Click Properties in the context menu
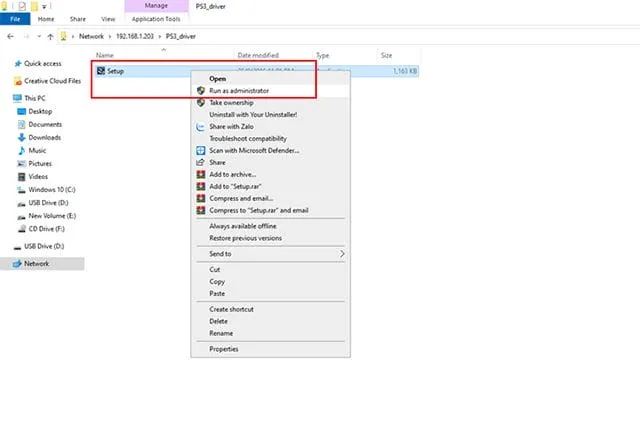(x=224, y=349)
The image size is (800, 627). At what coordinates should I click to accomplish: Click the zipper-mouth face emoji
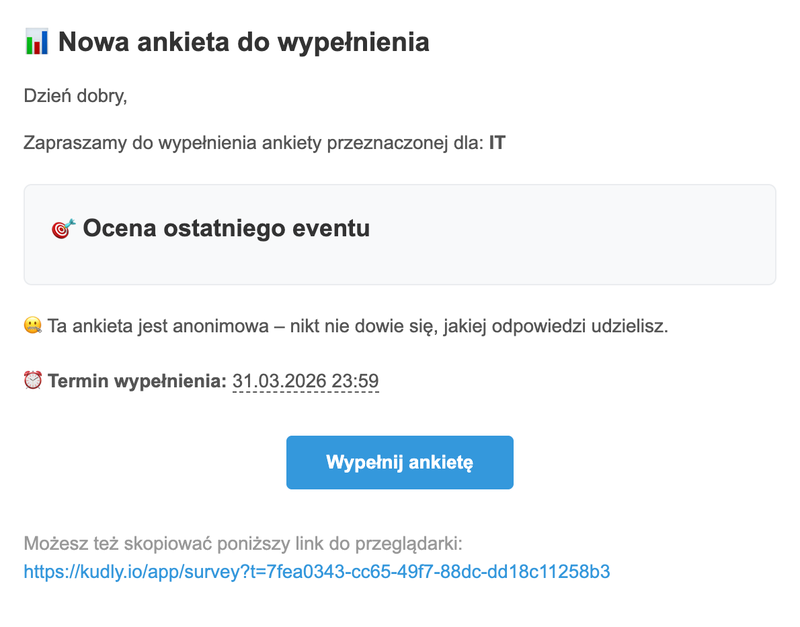tap(33, 325)
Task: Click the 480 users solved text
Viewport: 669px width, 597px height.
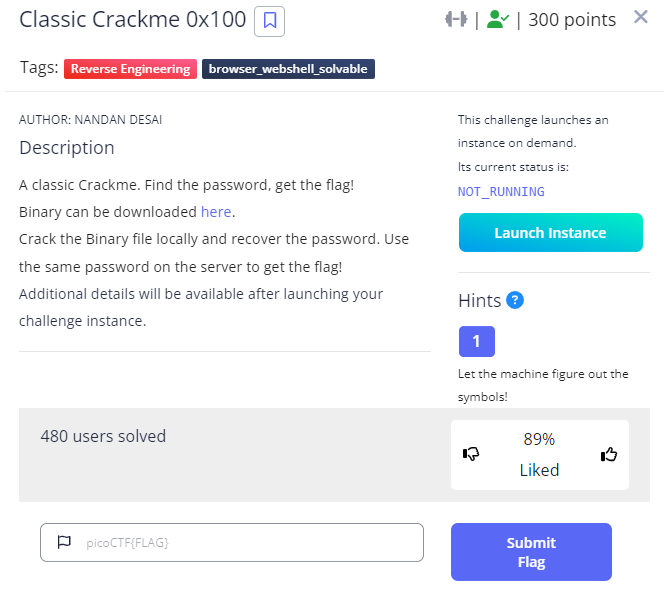Action: point(103,436)
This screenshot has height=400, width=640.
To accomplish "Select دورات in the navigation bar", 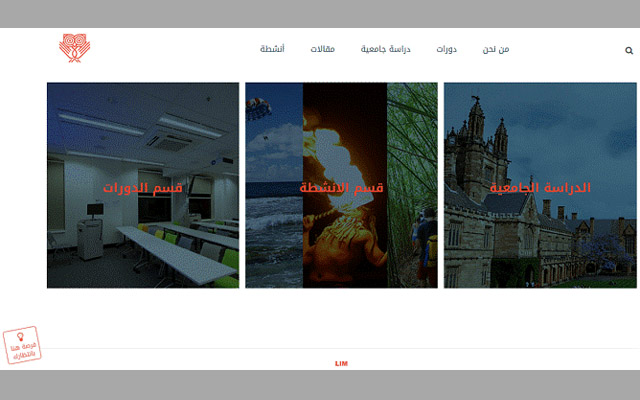I will 446,49.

• _Action item_
After dropping the pictures, reproduce exactly the lines from the first line of the entries through the line containing "This screenshot has height=400, width=640.", both included.

• _Exercise output_
Click Properties in the context menu
(x=224, y=349)
The image size is (800, 627). At what coordinates should I click to accomplish: Click the zipper-mouth face emoji
tap(33, 325)
Task: Click the 480 users solved text
Viewport: 669px width, 597px height.
Action: point(103,436)
This screenshot has height=400, width=640.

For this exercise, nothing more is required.